Alain Fournier wrote on Tue, 12 Jun 2018
20:08:10 -0400:

On Jun/12/2018 at 5:36 PM, Fred J. McCall wrote :
Doc O'Leary wrote on Tue, 12 Jun
2018 15:00:13 -0000 (UTC):

For your reference, records indicate that
Fred J. McCall wrote:

Doc O'Leary wrote on Mon, 11 Jun
2018 22:35:20 -0000 (UTC):

Chicken and egg. The fact is that we *do* sometimes have to
elaborately engineer spacecraft in order to make them small enough to
fit into a nose cone or payload bay of a rocket.


Head and ass. Cite for such payloads? Be specific. You're posting
into a 'sci' newsgroup. Handwavium is not sufficient.

Then I must say I note a lack of citations for your own claims.


I haven't made any claims.


Mine
are easy enough to demonstrate. I can literally link to just about
*any* payload that unfolds to deploy as evidence. Let’s start with
the obvious:

https://en.wikipedia.org/wiki/James_Webb_Space_Telescope#/media/File:JWST_launch_configuration.png


Not a good example.
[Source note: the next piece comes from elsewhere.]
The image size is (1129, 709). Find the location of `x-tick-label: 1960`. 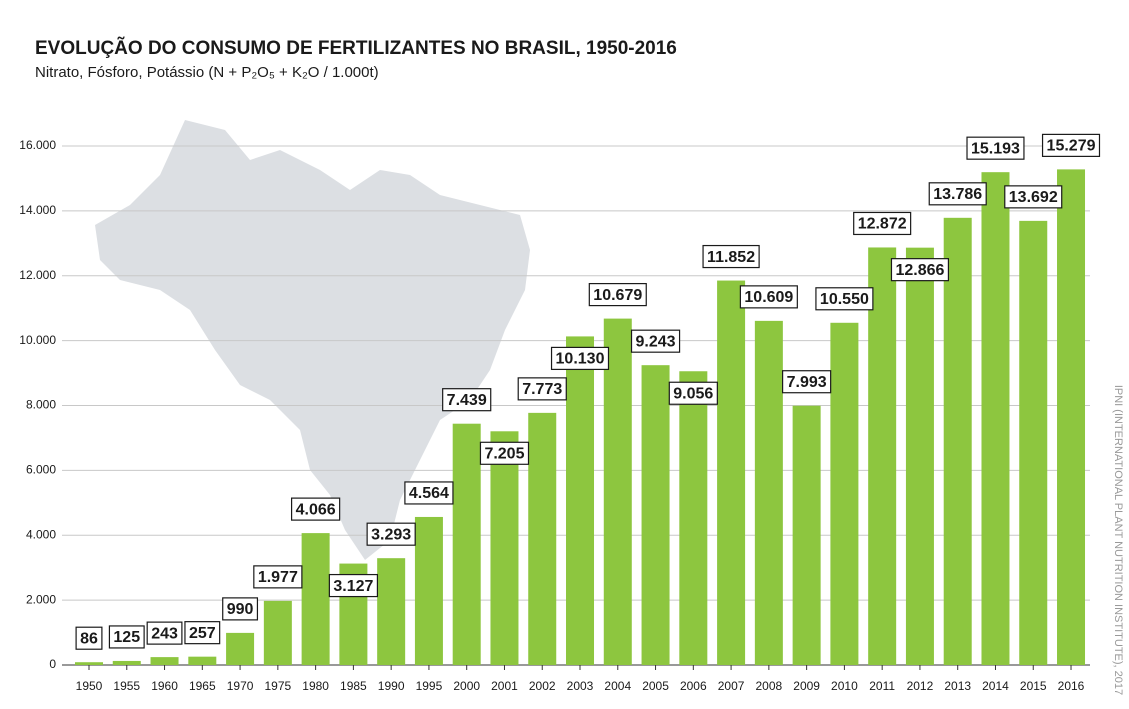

Things like solar arrays are launched folded
because they can't take acceleration without snapping off, not because
they're 'too bulky'. Try again?


The telescope is folded, not only the solar arrays.


And THAT is because you cannot make a single mirror that large to
adequate precision, so once it's in pieces you might as well fold the
sucker up.


--
"The reasonable man adapts himself to the world; the unreasonable
man persists in trying to adapt the world to himself. Therefore,
all progress depends on the unreasonable man."